Para o advogado da Petrobras, Sergio Tostes, do escritório Tostes e Advogados Associados, a decisão do TJRJ é o "leading case" que deverá inaugurar a jurisprudência a respeito do tema. Ele diz que o tribunal seguiu o mesmo entendimento do Supremo ao conceder a liminar à Petrobras em março - o de que a empresa deveria ter um tratamento diferenciado pelo fato de concorrer no mercado mundial com outras gigantes do setor privado. "As licitações estão seguindo a Lei nº 8.666, só que utilizando as regras de uma modalidade mais ágil, que é a carta-convite", diz. O advogado André Tostes, também do Tostes e Advogados Associados afirma que se as contratações feitas pela empresa ocorressem pela modalidade de concorrência prevista na Lei de Licitações, que exige a publicação de edital, os contratos poderiam se tornar obsoletos, já que um processo licitatório deste porte pode demorar até dois anos - ao passo que as contratações da Petrobras envolvem tecnologias em constante evolução. "Pelo processo de carta-convite, a formalização da contratação ocorre em menos de um ano", diz.

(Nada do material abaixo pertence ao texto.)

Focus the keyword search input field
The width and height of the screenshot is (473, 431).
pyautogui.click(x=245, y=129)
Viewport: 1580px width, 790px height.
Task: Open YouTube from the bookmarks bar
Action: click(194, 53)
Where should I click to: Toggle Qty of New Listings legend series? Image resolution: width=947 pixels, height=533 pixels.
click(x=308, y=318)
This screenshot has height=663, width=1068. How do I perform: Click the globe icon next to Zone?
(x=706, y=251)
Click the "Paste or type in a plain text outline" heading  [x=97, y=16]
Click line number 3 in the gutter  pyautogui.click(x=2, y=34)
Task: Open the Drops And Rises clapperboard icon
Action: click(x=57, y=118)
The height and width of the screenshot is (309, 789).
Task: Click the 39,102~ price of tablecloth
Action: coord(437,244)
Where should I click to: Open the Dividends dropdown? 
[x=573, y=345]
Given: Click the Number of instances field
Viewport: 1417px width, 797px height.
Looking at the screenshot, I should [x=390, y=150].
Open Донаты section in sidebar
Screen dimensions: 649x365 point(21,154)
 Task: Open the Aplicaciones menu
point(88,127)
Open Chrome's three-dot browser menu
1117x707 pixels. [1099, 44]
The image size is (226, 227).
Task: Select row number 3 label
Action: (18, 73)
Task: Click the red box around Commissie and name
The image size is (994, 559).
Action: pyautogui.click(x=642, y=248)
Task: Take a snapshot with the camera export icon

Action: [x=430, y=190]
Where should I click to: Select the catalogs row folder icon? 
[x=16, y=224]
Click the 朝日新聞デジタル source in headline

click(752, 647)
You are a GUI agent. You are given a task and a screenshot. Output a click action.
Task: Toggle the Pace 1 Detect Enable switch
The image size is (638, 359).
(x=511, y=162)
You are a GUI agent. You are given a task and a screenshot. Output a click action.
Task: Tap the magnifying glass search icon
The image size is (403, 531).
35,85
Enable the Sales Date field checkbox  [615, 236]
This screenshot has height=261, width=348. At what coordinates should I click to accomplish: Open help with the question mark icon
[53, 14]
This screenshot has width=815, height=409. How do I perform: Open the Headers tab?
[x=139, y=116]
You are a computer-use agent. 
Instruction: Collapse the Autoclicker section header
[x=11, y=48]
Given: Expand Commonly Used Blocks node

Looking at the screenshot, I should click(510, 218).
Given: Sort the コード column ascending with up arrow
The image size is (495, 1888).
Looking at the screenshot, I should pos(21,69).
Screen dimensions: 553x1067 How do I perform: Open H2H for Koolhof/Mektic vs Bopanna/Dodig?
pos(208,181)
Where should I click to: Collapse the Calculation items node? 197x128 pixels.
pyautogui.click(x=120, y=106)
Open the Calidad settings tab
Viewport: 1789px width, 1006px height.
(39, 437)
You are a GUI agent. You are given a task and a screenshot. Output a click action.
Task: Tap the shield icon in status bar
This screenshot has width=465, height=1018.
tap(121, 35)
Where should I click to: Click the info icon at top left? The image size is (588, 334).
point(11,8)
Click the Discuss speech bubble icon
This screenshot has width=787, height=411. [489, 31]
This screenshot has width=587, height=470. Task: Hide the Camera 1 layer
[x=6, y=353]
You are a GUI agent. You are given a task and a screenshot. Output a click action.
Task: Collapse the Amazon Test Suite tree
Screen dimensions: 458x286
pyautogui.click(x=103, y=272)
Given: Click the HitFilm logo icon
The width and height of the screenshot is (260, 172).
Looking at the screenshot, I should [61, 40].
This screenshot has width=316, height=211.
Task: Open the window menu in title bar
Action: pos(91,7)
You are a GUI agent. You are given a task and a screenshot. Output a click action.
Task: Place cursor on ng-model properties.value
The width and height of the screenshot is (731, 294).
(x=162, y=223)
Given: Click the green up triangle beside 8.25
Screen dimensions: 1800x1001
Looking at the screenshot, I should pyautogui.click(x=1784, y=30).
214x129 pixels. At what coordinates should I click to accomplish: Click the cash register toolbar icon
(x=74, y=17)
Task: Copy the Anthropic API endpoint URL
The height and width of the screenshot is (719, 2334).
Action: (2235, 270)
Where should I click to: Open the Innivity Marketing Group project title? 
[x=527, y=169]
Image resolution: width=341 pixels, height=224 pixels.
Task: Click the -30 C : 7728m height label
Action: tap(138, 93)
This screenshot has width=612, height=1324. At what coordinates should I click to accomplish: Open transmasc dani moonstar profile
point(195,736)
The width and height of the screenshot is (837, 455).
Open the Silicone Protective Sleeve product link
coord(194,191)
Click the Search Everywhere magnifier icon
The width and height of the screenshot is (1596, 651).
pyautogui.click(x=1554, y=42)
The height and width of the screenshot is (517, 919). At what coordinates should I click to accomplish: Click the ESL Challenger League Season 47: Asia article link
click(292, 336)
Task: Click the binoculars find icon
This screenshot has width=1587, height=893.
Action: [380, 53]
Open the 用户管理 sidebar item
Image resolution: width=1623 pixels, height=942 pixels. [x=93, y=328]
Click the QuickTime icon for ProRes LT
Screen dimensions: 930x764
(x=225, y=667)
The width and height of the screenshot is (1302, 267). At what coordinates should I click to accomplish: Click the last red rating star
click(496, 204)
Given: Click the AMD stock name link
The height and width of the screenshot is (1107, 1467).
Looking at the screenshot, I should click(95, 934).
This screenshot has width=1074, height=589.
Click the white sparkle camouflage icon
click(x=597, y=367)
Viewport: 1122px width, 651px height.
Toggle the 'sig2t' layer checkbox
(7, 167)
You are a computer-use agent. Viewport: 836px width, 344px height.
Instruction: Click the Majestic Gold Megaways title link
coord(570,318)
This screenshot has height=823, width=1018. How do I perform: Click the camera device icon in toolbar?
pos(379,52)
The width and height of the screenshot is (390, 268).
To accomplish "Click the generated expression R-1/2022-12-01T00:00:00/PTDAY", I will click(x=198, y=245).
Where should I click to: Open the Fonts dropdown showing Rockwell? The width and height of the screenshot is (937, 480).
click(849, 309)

O advogado Álvaro Palma de Jorge, do escritório Barbosa, Müssnich & Aragão Advogados, explica que as decisões do Supremo, ainda que em liminar, e do TJRJ reconhecem que a finalidade prevalece sobre a formalidade nas licitações da Petrobras. Para ele, a Constituição prevê, no artigo 173, um estatuto diferenciado para as contratações de empresas públicas que explorem atividade econômica - e a Lei do Petróleo teria esta função.

Já para o advogado da Marítima Petróleo e Engenharia, Marcelo Fontes, do escritório de advocacia Sergio Bermudes, o TJ do Rio decidiu influenciado pela liminar concedida pelo Supremo, que analisou a questão superficialmente, para não paralisar a Petrobras enquanto o mérito do caso não é julgado. Ele afirma que um decreto é frágil demais para regulamentar licitações, pois pode ser revogado a qualquer momento pelo Executivo. "É necessária uma lei federal sobre o assunto", diz. Além disso, segundo ele, a Constituição exige um estatuto geral diferenciado para empresas públicas que explorem atividade econômica, e não uma lei específica para uma atividade, como é o caso da Lei do Petróleo. A Marítima já recorreu da decisão do TJRJ. Para o advogado Benedicto Porto Neto, especialista em licitações e sócio do escritório Porto Advogados, embora a Petrobras tenha cobertura legal para simplificar suas contratações, nem todas as licitações precisariam ser feitas em regime simplificado. "Há contratações que podem ser feitas conforme a Lei de Licitações", diz.